Signing Dynamics of the Signature Rocks (original) (raw)

“Signing Dynamics of the Signature Rocks,” co-written with the Americanist Jason Weems, Great Plains Quarterly 43 (2023) 115-155.

“Signing Dynamics of the Signature Rocks” establishes more clearly than has been done the character of a significant but not yet fully explained phenomenon of one of the most iconic episodes in the history of the United States. From 1839 to the 1870s, approximately 400,000 Euro-Americans made the overland passage from the Missouri River to the Pacific, leaving behind hundreds of thousands of signatures inscribed onto the immense rock formations that were often used as landmarks along the way--the signature rocks--one rock alone being said in 1860 to have 40,000 to 50,000 signatures. Most trail historians have noted the practice and generally taken it for granted, seeing only a mindset inclined toward what might be called straightforward graffiti or “ego.” However, the fact that mass signing is not found elsewhere in the expansionist culture of the time but only in what was known then as “Indian Country” suggests a deeper motivation, at least for some, for this unique social manifestation.
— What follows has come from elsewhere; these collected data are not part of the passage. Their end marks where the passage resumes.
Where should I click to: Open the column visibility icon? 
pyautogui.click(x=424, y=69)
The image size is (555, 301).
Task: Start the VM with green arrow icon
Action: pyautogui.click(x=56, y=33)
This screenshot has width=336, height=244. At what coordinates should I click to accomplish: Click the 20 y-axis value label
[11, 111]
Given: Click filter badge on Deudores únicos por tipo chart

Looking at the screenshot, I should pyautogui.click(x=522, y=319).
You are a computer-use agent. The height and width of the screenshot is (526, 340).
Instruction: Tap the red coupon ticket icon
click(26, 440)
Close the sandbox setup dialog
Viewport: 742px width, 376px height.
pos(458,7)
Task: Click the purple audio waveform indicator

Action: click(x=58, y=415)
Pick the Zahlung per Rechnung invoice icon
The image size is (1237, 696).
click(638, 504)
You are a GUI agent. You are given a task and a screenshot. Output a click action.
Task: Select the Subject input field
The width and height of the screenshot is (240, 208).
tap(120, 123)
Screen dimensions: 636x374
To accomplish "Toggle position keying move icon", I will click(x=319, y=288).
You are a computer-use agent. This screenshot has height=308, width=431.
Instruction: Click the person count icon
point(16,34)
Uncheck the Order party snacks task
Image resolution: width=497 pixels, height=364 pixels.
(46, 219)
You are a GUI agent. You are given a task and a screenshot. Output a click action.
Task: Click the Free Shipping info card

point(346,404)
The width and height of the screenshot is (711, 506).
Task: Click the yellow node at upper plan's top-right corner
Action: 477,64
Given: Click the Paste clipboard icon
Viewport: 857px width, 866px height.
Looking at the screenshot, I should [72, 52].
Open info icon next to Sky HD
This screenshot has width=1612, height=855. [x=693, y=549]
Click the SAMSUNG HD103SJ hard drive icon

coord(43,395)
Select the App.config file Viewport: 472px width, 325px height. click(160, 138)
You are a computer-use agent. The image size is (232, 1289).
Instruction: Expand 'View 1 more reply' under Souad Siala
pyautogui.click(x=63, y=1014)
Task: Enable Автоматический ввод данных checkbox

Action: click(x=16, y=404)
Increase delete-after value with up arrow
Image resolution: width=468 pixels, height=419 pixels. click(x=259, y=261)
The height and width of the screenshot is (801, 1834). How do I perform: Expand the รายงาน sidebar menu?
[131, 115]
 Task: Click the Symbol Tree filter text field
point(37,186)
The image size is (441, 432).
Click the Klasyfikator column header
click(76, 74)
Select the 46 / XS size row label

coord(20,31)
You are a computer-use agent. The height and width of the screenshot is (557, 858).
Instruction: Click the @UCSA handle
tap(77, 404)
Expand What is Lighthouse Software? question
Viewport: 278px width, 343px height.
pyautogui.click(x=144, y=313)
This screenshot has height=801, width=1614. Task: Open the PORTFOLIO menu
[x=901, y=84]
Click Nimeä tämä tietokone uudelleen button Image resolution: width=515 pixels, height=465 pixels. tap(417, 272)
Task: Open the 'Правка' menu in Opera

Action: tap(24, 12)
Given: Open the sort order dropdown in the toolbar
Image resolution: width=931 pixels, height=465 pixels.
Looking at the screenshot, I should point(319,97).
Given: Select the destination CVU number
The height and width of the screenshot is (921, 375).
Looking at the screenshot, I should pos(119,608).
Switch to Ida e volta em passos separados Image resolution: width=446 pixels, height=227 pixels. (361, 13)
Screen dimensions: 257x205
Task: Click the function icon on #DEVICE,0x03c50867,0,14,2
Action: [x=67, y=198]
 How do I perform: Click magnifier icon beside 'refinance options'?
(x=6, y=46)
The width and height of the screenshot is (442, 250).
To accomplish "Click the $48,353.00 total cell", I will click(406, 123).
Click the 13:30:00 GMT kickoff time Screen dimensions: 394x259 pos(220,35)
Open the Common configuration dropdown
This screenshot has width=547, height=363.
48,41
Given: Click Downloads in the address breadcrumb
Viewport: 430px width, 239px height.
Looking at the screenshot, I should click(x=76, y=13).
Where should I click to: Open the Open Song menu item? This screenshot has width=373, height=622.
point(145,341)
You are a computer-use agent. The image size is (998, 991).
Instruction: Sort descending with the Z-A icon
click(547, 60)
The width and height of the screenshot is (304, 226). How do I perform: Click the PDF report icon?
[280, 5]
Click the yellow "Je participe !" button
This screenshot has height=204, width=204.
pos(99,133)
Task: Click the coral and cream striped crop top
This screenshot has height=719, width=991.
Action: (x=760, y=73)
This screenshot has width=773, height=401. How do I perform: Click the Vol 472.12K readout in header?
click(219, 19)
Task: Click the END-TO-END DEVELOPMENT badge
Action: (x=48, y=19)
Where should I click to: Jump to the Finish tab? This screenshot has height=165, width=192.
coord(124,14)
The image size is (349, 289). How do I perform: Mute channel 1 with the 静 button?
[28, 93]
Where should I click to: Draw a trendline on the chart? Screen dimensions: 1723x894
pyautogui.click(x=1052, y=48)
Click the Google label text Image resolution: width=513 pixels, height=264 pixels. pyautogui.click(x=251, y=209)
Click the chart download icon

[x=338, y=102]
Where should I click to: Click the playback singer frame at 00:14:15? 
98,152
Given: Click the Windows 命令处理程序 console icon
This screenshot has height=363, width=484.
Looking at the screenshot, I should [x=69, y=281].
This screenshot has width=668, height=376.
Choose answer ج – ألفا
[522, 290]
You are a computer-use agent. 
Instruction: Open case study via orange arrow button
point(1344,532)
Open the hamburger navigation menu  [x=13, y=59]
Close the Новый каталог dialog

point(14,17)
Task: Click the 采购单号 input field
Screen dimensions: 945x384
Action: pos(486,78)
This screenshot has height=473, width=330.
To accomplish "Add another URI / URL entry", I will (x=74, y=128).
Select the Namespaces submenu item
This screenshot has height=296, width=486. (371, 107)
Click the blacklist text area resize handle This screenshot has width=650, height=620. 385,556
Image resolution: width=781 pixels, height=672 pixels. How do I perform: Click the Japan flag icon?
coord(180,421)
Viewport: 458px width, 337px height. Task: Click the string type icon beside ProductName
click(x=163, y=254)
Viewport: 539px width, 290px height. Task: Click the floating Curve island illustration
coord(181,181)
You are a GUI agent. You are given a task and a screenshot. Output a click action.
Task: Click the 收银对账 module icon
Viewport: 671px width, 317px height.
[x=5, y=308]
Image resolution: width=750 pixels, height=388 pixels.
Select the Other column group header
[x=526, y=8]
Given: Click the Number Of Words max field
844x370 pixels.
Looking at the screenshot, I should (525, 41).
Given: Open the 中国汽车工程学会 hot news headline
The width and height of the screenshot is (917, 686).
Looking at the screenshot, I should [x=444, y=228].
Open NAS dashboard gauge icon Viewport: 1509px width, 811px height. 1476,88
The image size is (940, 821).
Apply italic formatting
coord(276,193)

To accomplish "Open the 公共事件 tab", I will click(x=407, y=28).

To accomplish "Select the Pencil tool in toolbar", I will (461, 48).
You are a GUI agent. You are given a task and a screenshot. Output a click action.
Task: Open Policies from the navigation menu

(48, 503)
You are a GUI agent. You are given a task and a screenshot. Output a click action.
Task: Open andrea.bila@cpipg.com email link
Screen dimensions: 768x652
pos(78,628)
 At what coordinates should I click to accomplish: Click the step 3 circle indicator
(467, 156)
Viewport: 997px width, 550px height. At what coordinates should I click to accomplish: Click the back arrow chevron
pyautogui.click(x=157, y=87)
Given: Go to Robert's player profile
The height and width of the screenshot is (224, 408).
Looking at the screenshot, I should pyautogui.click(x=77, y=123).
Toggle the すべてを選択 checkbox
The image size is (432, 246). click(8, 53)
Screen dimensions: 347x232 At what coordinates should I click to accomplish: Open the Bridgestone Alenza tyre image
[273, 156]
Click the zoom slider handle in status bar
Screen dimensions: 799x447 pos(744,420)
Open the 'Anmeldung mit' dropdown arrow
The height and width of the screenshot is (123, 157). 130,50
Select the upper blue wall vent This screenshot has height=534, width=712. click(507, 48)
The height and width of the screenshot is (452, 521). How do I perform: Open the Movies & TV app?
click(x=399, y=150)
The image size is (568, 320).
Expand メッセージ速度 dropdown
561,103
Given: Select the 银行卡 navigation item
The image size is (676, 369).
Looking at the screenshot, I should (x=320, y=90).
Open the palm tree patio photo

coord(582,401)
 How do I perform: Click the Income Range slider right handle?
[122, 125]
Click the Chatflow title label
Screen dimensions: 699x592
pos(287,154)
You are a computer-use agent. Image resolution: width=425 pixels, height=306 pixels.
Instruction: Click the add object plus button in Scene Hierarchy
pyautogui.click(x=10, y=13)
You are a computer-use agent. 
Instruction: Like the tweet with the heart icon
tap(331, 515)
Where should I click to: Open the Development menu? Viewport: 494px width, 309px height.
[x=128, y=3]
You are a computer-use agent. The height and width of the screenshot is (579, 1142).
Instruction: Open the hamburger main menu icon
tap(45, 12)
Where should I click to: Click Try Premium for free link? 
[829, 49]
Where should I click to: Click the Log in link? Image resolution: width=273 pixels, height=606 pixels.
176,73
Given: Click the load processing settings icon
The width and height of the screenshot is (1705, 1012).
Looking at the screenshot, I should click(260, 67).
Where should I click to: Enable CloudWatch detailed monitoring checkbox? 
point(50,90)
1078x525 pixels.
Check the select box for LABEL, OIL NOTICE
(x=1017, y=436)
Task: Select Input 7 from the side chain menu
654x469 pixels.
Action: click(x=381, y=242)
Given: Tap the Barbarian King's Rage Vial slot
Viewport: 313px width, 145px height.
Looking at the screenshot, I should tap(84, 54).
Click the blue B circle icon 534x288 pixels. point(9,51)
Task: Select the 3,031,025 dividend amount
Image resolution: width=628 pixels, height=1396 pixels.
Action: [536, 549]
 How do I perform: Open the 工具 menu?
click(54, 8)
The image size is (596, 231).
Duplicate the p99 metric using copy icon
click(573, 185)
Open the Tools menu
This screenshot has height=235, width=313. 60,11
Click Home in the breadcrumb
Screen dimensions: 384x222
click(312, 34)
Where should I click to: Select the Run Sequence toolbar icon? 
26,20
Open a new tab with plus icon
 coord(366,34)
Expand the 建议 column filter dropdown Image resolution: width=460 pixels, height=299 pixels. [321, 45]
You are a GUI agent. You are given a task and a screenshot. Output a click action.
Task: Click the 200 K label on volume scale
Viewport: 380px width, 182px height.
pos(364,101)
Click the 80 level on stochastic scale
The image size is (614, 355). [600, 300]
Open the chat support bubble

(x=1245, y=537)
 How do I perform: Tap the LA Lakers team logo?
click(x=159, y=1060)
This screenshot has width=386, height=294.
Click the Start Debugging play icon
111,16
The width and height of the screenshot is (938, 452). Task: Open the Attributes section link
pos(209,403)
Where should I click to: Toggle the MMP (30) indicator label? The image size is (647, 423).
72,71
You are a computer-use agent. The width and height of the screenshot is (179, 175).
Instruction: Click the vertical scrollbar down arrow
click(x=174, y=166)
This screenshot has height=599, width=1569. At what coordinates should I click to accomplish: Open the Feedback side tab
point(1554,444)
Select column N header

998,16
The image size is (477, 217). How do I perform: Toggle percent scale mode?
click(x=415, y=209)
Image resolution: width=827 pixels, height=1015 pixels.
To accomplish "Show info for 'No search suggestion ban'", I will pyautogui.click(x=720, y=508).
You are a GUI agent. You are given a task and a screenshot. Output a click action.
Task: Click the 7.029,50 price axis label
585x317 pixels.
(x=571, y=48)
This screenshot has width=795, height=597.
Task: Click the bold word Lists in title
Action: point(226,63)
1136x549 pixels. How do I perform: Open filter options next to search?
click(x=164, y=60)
Strongly based on primary sources and visual images from within emigrant culture, this study concludes that mass signing was motivated by a number of cultural dynamics of self-assertion, most notably a sense of trespassing (manifested as simple fear, an awareness of consumption of Indian resources, and/or a sense of contributing to the destruction of the traditional Indian way of life as a result of this consumption), a sense of participation in a great historical movement (whether manifest destiny or a more general sense of a great moment in history of the country), “vainglory” (a superficial awareness of the individual’s own achievements in crossing the continent), and, for the vast majority, the dynamic of tourism (viewing the great landmarks not just through the lens of traditional “curiosity” but now also loosely motivated by the Romantic ideas of landscape and the sublime). At the same time, though in a limited way, the signature rocks became sites of emigrant-Indian contention, with now one side and now another overwriting the inscriptions of the other.